Malta is earning a reputation as a tax paradise, as a pirates’ nest and as a gamblers’ paradise.

A recent issue of Der Spiegel carried an eight-page leading article on Malta’s hefty profit from financial wheeling and dealing. The subject was also recently aired on the German ZDF television. Malta’s financial scandals have hit the headlines in many other countries.

The views expressed in a leading German journal are of particular interest in the light of the recent publication of the ‘Malta files’, 150,000 documents that demonstrate how international companies are using Malta as a pirate base for tax avoidance in the EU.

The Spiegel article and ZDF concentrated on two main issues: tax avoidance/evasion schemes based in Malta and the Panama/Egrant affair.

A system whereby companies can avoid paying tax at the corporate tax rate in their home country has been in operation in Malta for years with the backing of both our main political parties. The European Union was seemingly also aware of this financial set-up at the time of Malta’s accession to EU membership. So the matter is technically legal and above board.

But there are aspects of our so-called ‘economic boom’ which should be worrying to the Maltese public. Malta’s current system of economy mostly revolves around amassing money by various secretive means, the name of this game being the generation of wealth out of other peoples’ profit and/or depriving other countries of tax due to them.

Though tax avoidance schemes which verge on tax evasion are profitable in the short term, they may ultimately bring us into disrepute by deterring future bona fide enterprises from investing in Malta. It also excludes any element of long-term investment in our local resources, local talent and industry.

We are on our way to creating a parasitic yuppie fast-buck society of elite financial dealers with high-paying jobs and affluent lifestyles.
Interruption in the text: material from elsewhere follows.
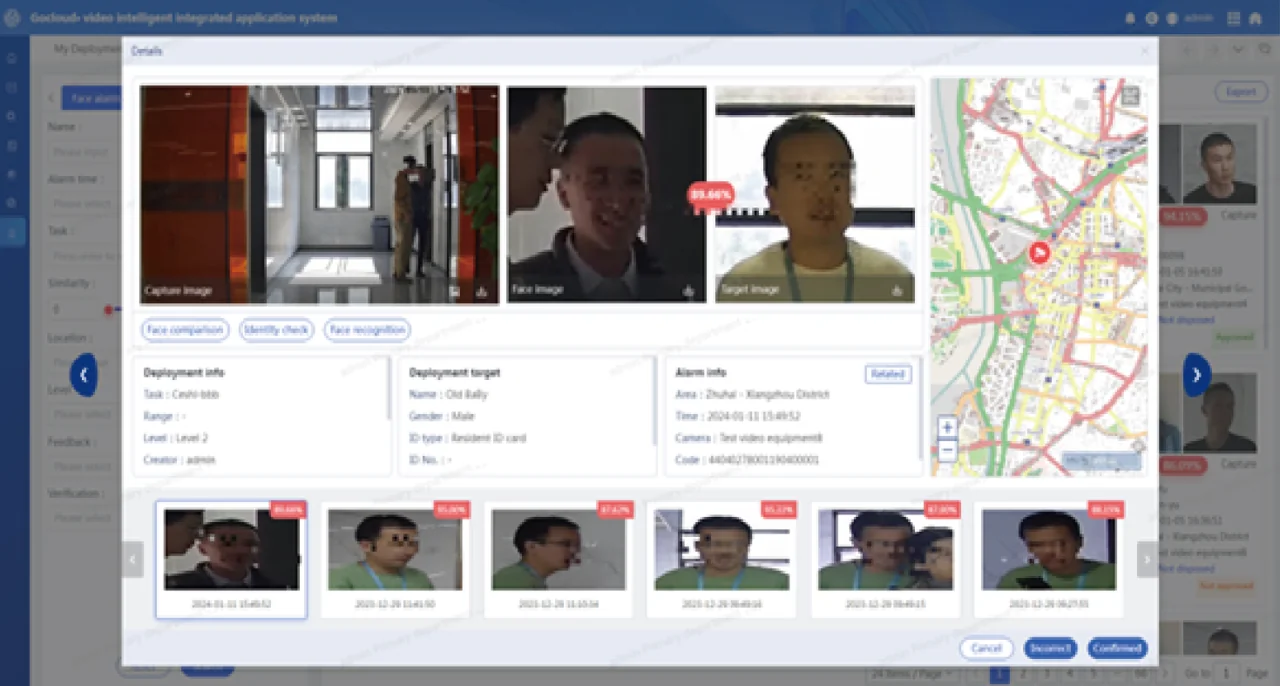Show previous thumbnails in capture strip
This screenshot has height=686, width=1280.
tap(133, 560)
Such financial trickery generates money for a few, who enrich themselves enormously, while the remainder cannot get a foot on the ladder because of the inequitable distribution of wealth.

The public is mostly unaware of the huge extent of our tax avoidance network or how it operates and there should be more awareness about this.
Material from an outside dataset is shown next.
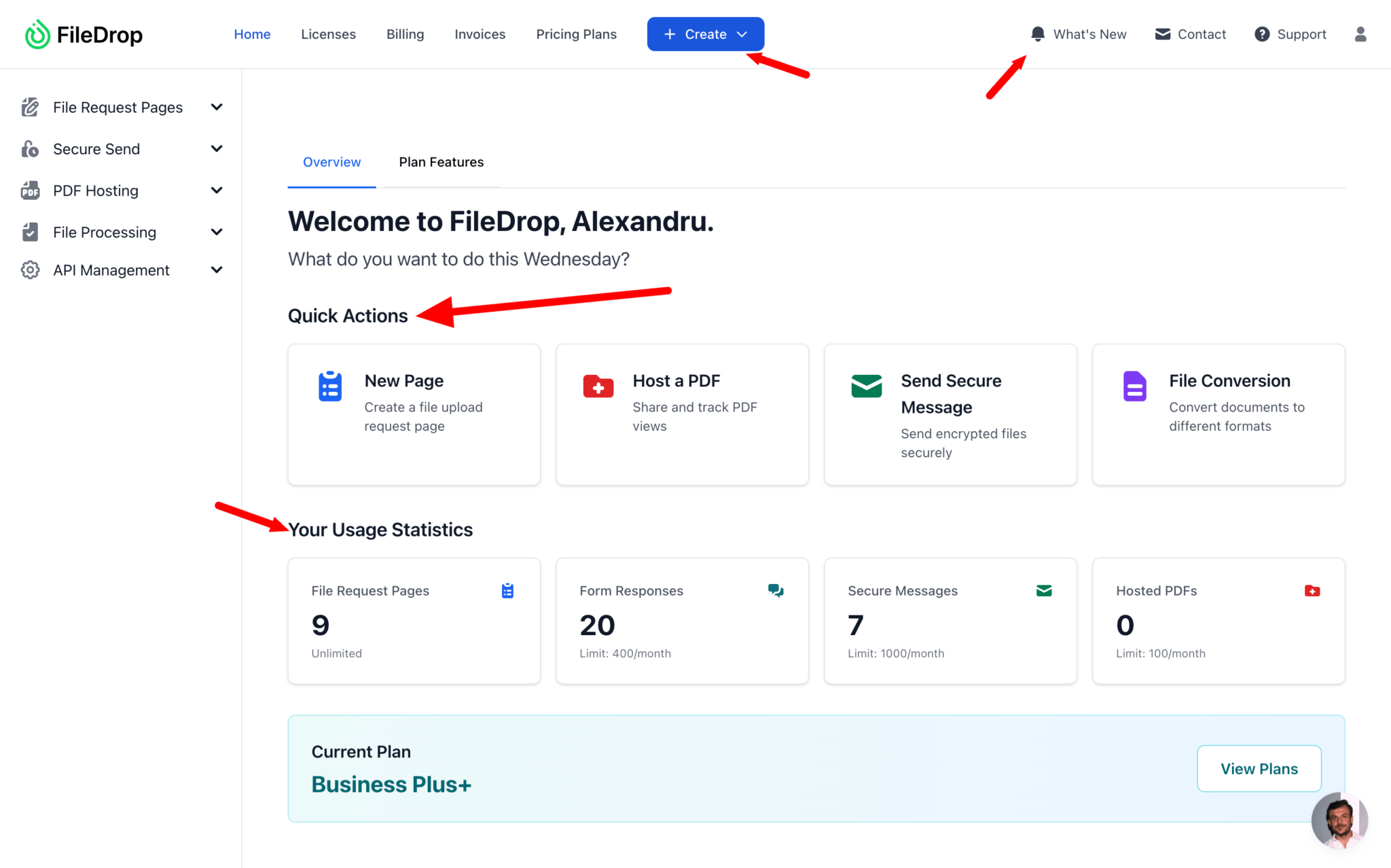Expand the File Request Pages sidebar section
Image resolution: width=1391 pixels, height=868 pixels.
coord(122,107)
Tax avoidance schemes mostly work something like this: a large number of companies have established joint stock companies, so-called subsidiaries or similar subterfuges in Malta.

The sole aim of these is to enable these companies to avoid paying a high rate of corporate tax in their own country. Let us say that a German company makes an annual profit of €100 million. By virtue of a plausible (and probably legal) manipulation the company makes itself liable to corporate taxation in Malta at 35 per cent.

€35 million is duly paid to Malta but, on the basis of our local fiscal law, Malta gives back a rebate of 6/7 of the tax paid by such companies.

Malta therefore refunds €30 million back to the company. In effect the company saves €30 million in tax payable to the country in which it operates.

The company now declares €95 million as after-tax profit in its country. This is theoretically non-taxable.

In the case of Germany a mere five per cent of the company’s declared after-tax profit is considered taxable.

The company therefore now pays just under €2 million on a profit of €95 million in the country where it operates instead of €30 to €35 million.

The practice of such schemes means that many countries are being deprived of billions in taxes due to them from companies that operate in them.

The attitude to such tax robbery in the victim countries is described as ‘resigned’. So far, so good, but will this go on in the long term?

Is it not conceivable that the foundations on which our economic boom is largely built may collapse like a house of cards if these countries find a way to prohibit this practice?

As reported in Spiegel, Malta is claiming that tax rates are entirely a local matter and that Malta merely provides an ‘attractive tax environment’ for commercial companies. But it is almost inevitable that, sooner or later, war will be declared.

Questions are already being asked: do these fictitious company subsidiaries in Malta have ‘substance’? Are their addresses fake addresses? If the companies are only represented in Malta by an address or an empty office, then might there be grounds for these companies to be imputed for fiscal losses in the country in which they operate and asked to return the money?

Making a handsome profit at the expense of other countries is a ticking time bomb.

 

George Debono is a retired doctor with a research background and a special interest in health and environment matters.